:: WHAT TO DO ::
Render the rows below as a Markdown table with the columns "No." and "Line", giving each non-blank line its own entry.

:: RECORDS SUPPLIED ::
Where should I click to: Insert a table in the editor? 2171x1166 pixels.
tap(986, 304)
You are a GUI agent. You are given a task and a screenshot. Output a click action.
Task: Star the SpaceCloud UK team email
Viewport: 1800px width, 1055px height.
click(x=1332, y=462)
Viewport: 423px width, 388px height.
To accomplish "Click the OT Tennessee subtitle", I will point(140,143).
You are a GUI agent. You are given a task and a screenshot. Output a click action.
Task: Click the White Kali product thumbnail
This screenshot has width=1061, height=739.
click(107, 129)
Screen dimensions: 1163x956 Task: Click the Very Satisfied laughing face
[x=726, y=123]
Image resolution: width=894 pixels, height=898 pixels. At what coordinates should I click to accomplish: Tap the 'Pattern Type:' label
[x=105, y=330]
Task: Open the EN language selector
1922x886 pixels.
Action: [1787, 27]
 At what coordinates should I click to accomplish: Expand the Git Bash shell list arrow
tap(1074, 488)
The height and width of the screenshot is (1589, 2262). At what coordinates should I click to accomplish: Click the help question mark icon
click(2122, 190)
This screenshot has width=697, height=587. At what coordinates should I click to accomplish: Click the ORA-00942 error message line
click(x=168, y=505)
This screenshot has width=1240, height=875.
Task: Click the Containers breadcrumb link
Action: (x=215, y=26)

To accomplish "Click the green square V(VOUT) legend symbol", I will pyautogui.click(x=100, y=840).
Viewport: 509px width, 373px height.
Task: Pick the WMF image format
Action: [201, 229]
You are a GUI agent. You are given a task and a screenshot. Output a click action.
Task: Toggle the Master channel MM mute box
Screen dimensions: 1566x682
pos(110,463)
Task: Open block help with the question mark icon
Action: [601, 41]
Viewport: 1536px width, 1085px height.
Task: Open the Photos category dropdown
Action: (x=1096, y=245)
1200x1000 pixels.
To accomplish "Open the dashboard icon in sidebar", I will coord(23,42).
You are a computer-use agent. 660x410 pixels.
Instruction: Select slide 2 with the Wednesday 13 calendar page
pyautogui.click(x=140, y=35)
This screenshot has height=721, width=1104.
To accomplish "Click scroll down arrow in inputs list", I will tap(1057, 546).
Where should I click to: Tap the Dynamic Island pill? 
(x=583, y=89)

:: RESPONSE TO THE TASK ::
| No. | Line |
|---|---|
| 1 | Where should I click to: Insert a table in the editor? 2171x1166 pixels. |
| 2 | tap(986, 304) |
| 3 | You are a GUI agent. You are given a task and a screenshot. Output a click action. |
| 4 | Task: Star the SpaceCloud UK team email |
| 5 | Viewport: 1800px width, 1055px height. |
| 6 | click(x=1332, y=462) |
| 7 | Viewport: 423px width, 388px height. |
| 8 | To accomplish "Click the OT Tennessee subtitle", I will point(140,143). |
| 9 | You are a GUI agent. You are given a task and a screenshot. Output a click action. |
| 10 | Task: Click the White Kali product thumbnail |
| 11 | This screenshot has width=1061, height=739. |
| 12 | click(107, 129) |
| 13 | Screen dimensions: 1163x956 Task: Click the Very Satisfied laughing face |
| 14 | [x=726, y=123] |
| 15 | Image resolution: width=894 pixels, height=898 pixels. At what coordinates should I click to accomplish: Tap the 'Pattern Type:' label |
| 16 | [x=105, y=330] |
| 17 | Task: Open the EN language selector |
| 18 | 1922x886 pixels. |
| 19 | Action: [1787, 27] |
| 20 |  At what coordinates should I click to accomplish: Expand the Git Bash shell list arrow |
| 21 | tap(1074, 488) |
| 22 | The height and width of the screenshot is (1589, 2262). At what coordinates should I click to accomplish: Click the help question mark icon |
| 23 | click(2122, 190) |
| 24 | This screenshot has width=697, height=587. At what coordinates should I click to accomplish: Click the ORA-00942 error message line |
| 25 | click(x=168, y=505) |
| 26 | This screenshot has width=1240, height=875. |
| 27 | Task: Click the Containers breadcrumb link |
| 28 | Action: (x=215, y=26) |
| 29 | To accomplish "Click the green square V(VOUT) legend symbol", I will pyautogui.click(x=100, y=840). |
| 30 | Viewport: 509px width, 373px height. |
| 31 | Task: Pick the WMF image format |
| 32 | Action: [201, 229] |
| 33 | You are a GUI agent. You are given a task and a screenshot. Output a click action. |
| 34 | Task: Toggle the Master channel MM mute box |
| 35 | Screen dimensions: 1566x682 |
| 36 | pos(110,463) |
| 37 | Task: Open block help with the question mark icon |
| 38 | Action: [601, 41] |
| 39 | Viewport: 1536px width, 1085px height. |
| 40 | Task: Open the Photos category dropdown |
| 41 | Action: (x=1096, y=245) |
| 42 | 1200x1000 pixels. |
| 43 | To accomplish "Open the dashboard icon in sidebar", I will coord(23,42). |
| 44 | You are a computer-use agent. 660x410 pixels. |
| 45 | Instruction: Select slide 2 with the Wednesday 13 calendar page |
| 46 | pyautogui.click(x=140, y=35) |
| 47 | This screenshot has height=721, width=1104. |
| 48 | To accomplish "Click scroll down arrow in inputs list", I will tap(1057, 546). |
| 49 | Where should I click to: Tap the Dynamic Island pill?  |
| 50 | (x=583, y=89) |